Achievement Addiction and Online Connection in Gaming
In my inaugural post about entertainment and gaming, I thought I would write about something near and dear to my heart: video gaming. Those that know me know that I have been a gamer for as long as I can remember. It's a fact about myself that I've tried to hide to varying degrees from various people at times in my life. As I've gotten older and married, I now officially don't give a fuck, and have become a proselytizer: an evangelist for the notion that you can be normal and play a shit-ton of video games. I'm continuously surprised at how surprised people are.
Recently, my habits have changed significantly with regard to my gaming. I got married, moved to San Francisco, and got a puppy. Those are very important things, obviously. But, just as importantly for my gaming habits, in August of 2016, just when I was reaching the horizon of my time to unapologetically play hours on end of games, with a new life, and a new, more demanding, job, staring me in the face, I reached platinum in League of Legends. For the uninitiated, that means that I'd reached the top 8% of players in a game that has 100 million monthly (and 27 million daily) players worldwide. Granted, that was on the North America server, so bump those numbers way down, and consider the fact that I was playing against what was, at the time I quit, the second or third best server in the world. But either way, after four or so years of playing, I had reached the top 8% of players on a server of, what, at least 5 million daily players?
I felt really good about myself and, luckily, since then, have had absolutely 0 desire to play that fucking game. As much fun as the game is, it is, as its community is often called, toxic. It was toxic to my ability to enjoy things that were not League of Legends. It was toxic to my relationships with my friends, and even my wife. I would get grumpy around the house after three-game losing streaks. I would resent having to go out to dinner after a two game winning streak where I felt I was really in my groove. Those that play such games know the feeling.

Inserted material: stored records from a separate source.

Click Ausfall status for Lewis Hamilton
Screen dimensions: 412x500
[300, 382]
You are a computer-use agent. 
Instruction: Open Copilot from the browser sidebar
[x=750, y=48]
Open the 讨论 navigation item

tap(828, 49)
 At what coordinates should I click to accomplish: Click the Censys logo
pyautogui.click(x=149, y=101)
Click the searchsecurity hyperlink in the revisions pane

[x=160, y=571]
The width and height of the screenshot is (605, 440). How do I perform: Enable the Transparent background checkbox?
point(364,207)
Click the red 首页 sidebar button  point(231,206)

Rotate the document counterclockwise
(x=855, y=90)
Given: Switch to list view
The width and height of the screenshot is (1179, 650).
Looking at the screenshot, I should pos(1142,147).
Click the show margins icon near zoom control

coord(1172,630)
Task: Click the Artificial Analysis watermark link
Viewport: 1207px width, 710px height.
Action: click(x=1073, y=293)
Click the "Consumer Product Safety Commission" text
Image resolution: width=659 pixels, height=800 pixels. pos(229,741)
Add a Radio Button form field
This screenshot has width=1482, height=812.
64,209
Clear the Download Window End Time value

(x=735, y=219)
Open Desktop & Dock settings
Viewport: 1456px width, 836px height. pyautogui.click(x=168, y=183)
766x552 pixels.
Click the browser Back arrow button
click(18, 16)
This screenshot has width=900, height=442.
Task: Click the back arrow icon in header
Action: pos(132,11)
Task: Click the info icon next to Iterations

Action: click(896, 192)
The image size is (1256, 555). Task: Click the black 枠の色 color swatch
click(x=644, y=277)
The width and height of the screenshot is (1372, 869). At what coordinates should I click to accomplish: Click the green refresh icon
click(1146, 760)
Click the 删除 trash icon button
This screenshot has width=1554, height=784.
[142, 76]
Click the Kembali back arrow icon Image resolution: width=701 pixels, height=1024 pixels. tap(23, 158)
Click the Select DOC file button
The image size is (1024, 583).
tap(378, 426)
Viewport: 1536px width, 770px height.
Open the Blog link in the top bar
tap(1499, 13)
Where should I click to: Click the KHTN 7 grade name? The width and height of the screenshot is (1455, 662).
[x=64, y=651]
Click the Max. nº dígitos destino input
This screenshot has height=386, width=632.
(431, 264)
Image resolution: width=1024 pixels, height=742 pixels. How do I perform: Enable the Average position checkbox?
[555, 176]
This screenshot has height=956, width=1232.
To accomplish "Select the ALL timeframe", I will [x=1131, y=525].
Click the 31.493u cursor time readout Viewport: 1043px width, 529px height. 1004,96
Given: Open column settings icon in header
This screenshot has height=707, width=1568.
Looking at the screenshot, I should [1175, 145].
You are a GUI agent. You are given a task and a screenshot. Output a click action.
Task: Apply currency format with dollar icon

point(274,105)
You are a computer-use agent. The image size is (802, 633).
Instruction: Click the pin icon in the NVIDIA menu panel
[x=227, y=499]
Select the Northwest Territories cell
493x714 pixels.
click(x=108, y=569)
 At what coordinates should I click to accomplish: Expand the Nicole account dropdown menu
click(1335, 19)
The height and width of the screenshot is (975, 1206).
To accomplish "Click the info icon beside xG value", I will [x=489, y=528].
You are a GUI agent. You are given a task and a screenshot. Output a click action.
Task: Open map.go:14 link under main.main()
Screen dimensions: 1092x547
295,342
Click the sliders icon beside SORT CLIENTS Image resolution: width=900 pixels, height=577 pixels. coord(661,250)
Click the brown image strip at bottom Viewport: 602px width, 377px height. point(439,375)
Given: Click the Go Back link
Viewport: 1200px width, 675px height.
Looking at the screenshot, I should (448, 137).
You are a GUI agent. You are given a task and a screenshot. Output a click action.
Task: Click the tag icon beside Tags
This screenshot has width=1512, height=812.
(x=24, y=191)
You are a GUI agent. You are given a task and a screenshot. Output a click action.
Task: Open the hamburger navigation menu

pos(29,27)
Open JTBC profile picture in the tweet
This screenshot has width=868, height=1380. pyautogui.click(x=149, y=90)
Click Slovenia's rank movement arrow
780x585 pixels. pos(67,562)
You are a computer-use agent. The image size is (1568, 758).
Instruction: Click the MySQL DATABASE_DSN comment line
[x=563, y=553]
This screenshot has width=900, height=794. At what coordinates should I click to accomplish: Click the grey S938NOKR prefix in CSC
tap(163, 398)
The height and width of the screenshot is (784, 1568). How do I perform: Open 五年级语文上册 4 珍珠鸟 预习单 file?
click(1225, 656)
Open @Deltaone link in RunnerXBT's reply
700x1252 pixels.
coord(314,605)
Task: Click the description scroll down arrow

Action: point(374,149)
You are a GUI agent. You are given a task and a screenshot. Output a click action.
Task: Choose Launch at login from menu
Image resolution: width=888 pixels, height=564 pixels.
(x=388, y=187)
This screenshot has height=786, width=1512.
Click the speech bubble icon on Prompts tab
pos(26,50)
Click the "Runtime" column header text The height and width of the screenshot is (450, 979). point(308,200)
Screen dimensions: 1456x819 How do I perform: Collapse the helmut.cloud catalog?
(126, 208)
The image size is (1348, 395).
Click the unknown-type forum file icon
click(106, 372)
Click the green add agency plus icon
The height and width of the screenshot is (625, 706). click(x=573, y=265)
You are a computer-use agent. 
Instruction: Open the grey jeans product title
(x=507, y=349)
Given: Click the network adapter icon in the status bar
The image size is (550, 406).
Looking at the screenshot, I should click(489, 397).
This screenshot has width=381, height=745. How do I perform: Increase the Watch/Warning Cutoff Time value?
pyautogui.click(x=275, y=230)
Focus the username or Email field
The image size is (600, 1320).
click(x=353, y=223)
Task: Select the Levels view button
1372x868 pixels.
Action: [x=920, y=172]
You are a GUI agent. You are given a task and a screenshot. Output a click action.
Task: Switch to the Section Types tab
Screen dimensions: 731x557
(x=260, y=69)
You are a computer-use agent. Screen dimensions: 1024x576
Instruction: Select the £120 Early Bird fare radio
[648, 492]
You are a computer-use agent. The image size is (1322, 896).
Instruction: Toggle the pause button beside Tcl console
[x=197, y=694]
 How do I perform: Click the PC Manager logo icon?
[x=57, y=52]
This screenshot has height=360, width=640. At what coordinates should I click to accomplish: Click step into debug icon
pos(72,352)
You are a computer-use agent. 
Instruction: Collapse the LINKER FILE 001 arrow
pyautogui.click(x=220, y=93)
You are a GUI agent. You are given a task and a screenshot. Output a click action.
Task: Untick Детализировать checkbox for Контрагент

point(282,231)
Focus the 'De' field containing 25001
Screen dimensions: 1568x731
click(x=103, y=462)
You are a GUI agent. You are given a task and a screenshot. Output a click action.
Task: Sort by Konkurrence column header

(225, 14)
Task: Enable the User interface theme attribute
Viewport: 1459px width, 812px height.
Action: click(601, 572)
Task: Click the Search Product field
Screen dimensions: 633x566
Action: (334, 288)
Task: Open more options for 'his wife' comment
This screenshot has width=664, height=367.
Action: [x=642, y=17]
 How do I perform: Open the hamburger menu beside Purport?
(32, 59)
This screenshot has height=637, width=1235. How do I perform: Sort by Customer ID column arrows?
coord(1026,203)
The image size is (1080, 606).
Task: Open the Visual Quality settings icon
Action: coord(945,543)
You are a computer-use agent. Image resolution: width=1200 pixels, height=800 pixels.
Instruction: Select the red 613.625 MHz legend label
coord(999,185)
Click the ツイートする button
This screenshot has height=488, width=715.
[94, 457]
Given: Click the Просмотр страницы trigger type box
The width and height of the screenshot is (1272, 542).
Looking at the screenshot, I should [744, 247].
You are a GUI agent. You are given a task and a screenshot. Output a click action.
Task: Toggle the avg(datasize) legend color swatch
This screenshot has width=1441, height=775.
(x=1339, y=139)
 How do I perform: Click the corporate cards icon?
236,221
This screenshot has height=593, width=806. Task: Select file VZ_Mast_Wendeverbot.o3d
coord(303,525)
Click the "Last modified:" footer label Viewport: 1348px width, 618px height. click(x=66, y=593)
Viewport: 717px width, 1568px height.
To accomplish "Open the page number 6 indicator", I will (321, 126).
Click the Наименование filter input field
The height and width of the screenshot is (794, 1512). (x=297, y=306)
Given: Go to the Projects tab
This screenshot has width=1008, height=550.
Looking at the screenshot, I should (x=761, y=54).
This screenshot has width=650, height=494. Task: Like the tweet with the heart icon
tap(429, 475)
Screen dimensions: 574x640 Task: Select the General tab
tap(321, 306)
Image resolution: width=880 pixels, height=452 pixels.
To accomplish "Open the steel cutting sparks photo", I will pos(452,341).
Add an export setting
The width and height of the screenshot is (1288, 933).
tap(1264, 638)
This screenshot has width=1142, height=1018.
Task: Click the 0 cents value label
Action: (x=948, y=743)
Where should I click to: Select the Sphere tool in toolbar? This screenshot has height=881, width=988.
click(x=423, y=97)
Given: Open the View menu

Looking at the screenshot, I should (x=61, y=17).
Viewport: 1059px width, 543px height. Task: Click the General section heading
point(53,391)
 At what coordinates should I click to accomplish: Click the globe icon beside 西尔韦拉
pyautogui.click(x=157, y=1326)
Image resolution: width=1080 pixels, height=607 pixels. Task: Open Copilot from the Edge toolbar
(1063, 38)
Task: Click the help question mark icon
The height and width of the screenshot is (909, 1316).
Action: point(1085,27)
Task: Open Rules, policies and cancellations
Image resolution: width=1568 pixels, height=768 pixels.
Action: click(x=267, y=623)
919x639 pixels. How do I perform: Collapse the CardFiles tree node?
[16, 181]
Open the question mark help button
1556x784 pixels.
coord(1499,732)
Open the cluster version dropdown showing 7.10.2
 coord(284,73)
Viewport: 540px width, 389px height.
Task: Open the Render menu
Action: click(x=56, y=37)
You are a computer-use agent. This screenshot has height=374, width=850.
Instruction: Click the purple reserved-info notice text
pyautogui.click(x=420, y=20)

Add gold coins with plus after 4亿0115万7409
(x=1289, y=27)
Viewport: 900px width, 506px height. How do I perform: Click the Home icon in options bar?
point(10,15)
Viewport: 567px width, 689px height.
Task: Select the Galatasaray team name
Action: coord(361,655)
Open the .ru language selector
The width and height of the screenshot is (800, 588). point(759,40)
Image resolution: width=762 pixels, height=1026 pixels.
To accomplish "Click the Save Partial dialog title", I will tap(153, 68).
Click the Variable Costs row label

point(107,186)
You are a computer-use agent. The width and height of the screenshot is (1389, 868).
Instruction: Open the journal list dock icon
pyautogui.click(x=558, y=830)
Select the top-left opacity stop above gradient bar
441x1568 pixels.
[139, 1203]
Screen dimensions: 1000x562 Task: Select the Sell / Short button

I transitioned to Overwatch, which, to me, was and is way less addictive. I just didn't feel the constant need to gain league points that drew me into higher and higher tiers. I'd finish a game, and, yeah, someone on my team would be a jerk, or bad, or drunk, or useless, and I wouldn't really care.
Some of you may be reading this (this is assuming that people are reading this) and thinking that I had or have an addiction. Perhaps that's true. But I think that online gaming addictions are a new brand of addiction. It's not like drugs or alcohol. I was not physiologically addicted to the point where I literally needed the games to feel normal. The online gaming addiction was a combination of addictions that created more of a burning desire than a true need. It combined the need for social contact and validation with the need to achieve.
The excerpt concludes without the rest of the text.